Clustering
Big Picture
The clustering algorithms can be broadly split into two categories depending on whether the number of clusters is given or to be determined by user. Partitional ones pre-set the number of clusters; while hierarchical ones output a dendrogram that illustrates how clusters are built level by level. Users are free to choose the level of clustering in this hierarchical clustering.
Hierarchical algorithms
Bottom-up agglomerative clustering
This approach starts with each object in a separate cluster, and repeatedly
- joins the most similar pair of clusters,
- update the similarity of the new cluster to others until there is only one cluster.
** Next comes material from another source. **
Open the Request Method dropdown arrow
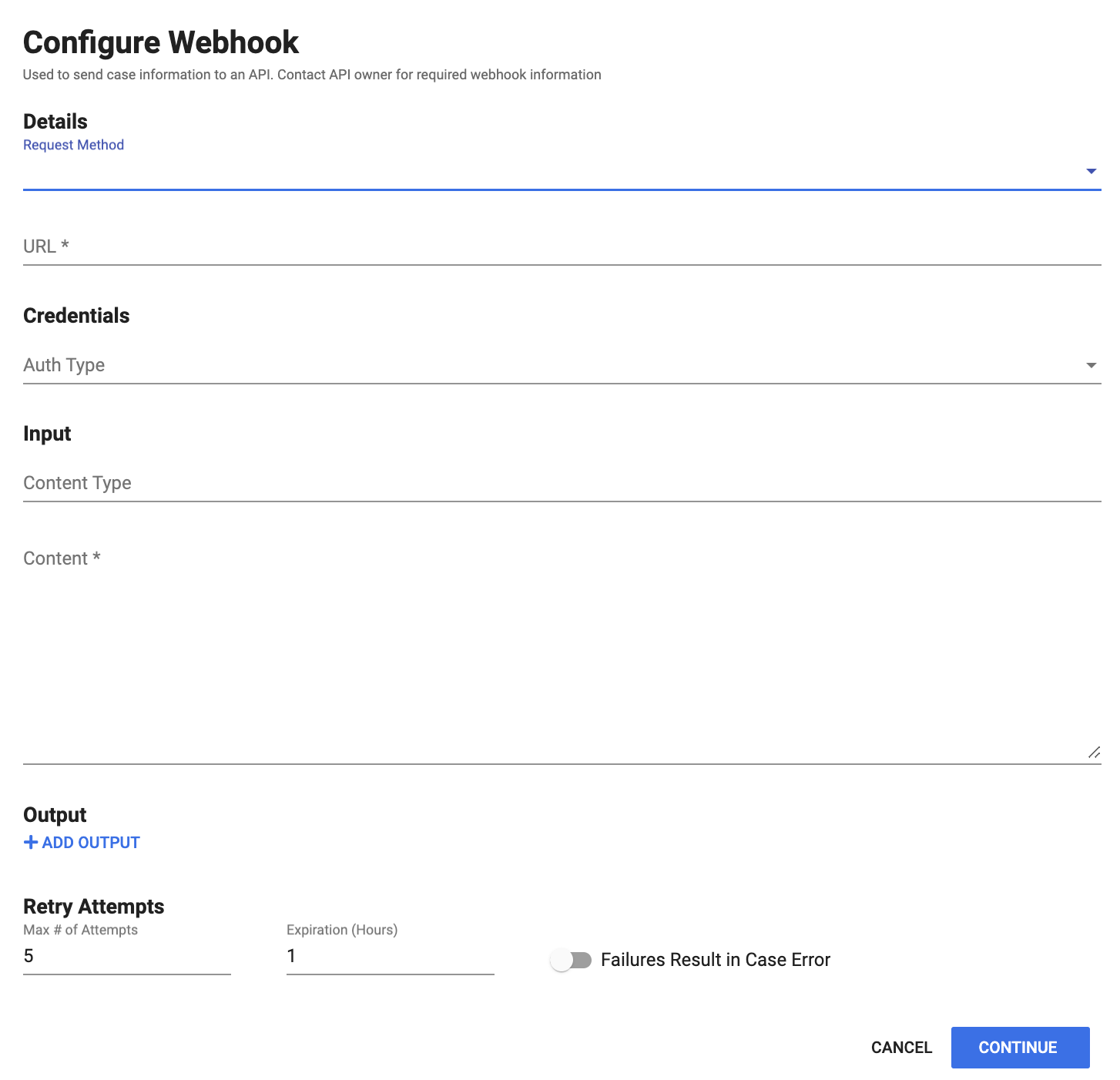1120x1080 pixels. 1091,171
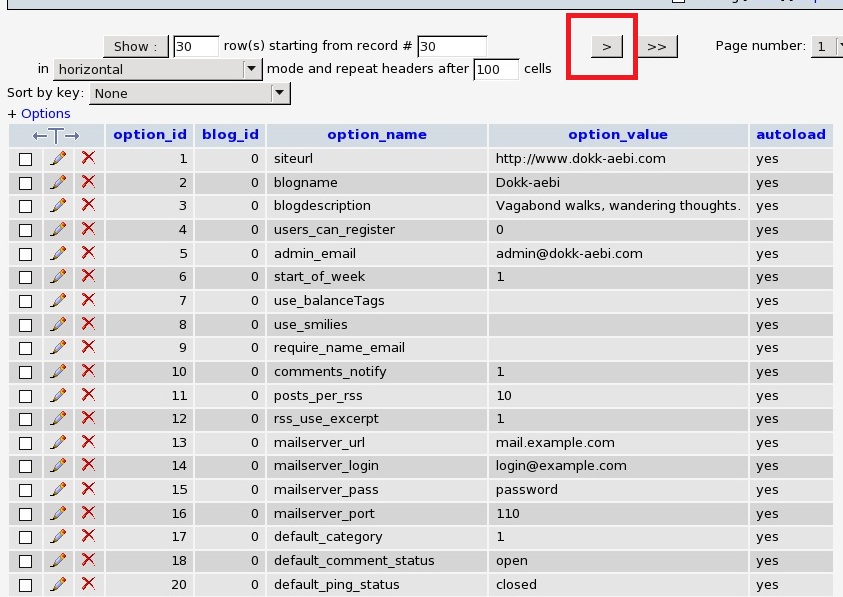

There are five further methods in this approach. The difference among them lies in the way to measure inter-cluster similarity.
- Single-linkage measures the similarity between two clusters as the distance between their closest members.
- Complete-linkage measures the similarity between two clusters as the distance between their furthest members.
- Average-linkage measures the similarity between two clusters as the average of distances of all the cross-cluster pairs.
- Centroid measures the similarity between two clusters as the distance between their centers.
- DBSCAN
Top-down divisive clustering
This approach starts with all the data in a single cluster, and repeatedly split each cluster into two using a partition algorithm until each object is in a separate cluster.
Partitional algorithms
- K-means
- Gaussian mixture model
- Soft K-means
Algorithms
Given dataset \(\mathcal D = \{x^{(i)}, i=1,\dots,M\}\), a clustering \(\mathcal C\) of the \(M\) points into \(K (K \le M)\) clusters is a partition of \(\mathcal D\) into \(K\) disjoint groups \(\{C_1,\dots,C_K\}\). Suppose we have a function \(f\) that evaluates the clustering \(\mathcal C\) and returns lower score with better clustering. The best clustering will be \[ \arg \min_{\mathcal C} f(\mathcal C) \] The number of all possibilities of clustering with \(M\) elements is called the Bell number, denoted as \(B_M\). The calculation of the Bell number is based on dynamic programming. The number of ways to cluster \(M+1\) elements is the sum of number of ways to:
- select \(1\) element and cluster it, with the rest belong to one single cluster
- select \(2\) elements and cluster them, with the rest belong to one single cluster
- …
- select \(M\) elements and cluster them, with the rest belong to one single cluster
Therefore, \[ \begin{gather} B_{M+1} = \sum_{i=1}^M\binom{M}{0}B_i \\ B_0 = 1 \end{gather} \] It grows exponentially with \(M\) and thus the exhaustive method will be computationally intractable. We need either an approximation algorithm or a scoring function with special properties.
K-means
K-means assumes there are \(K\) clusters. This greatly eliminates many possibilities described above. Its objective is \[ \min_{c_1,\dots,c_K}\sum_{i=1}^M||x^{(i)} - c_{z^{(i)}}||^2_2, \text{ where }z^{(i)} = \arg \min_{j \in \{1,\dots,K\}}||x^{(i)}-c_j||^2_2 \] \(z^{(i)}\) is the cluster index to which \(x^{(i)}\) is assigned. K-means’ objective is to assign each point to its closest cluster center and minimize the total within-cluster square errors. For cluster \(j\), let \(C_j = \{x^{(i)}|z^{(i)} = j\}\) be the set of points assigned to it, then the cluster center of cluster \(j\) is \[ c_j = \frac{1}{|C_j|}\sum_{x^{(i)} \in C_j}x^{(i)} \] However, both the cluster center \(\newcommand{\c}{\mathrm{c}} \c\) and the assignment \(\newcommand{\z}{\mathrm{z}} \z\) is initially unknown. K-means solves this by randomly pick up initial cluster centers and enter the assign-data-to-clusters/update-cluster-centers loop, until the cluster centers converge or become satisfactory. Rewrite the objective of K-means as:
\[ \min_{\z,\c}(l(\z,\c) \coloneq \sum_{i=1}^M||x^{(i)}- c_{z^{(i)}}||^2_2) \] K-means is in essence a coordinate descent of the loss \(l(\z,\c)\). The main loop of K-means is to:
- assign data points to its nearest cluster center, i.e. minimizing over the assignment \(\z\).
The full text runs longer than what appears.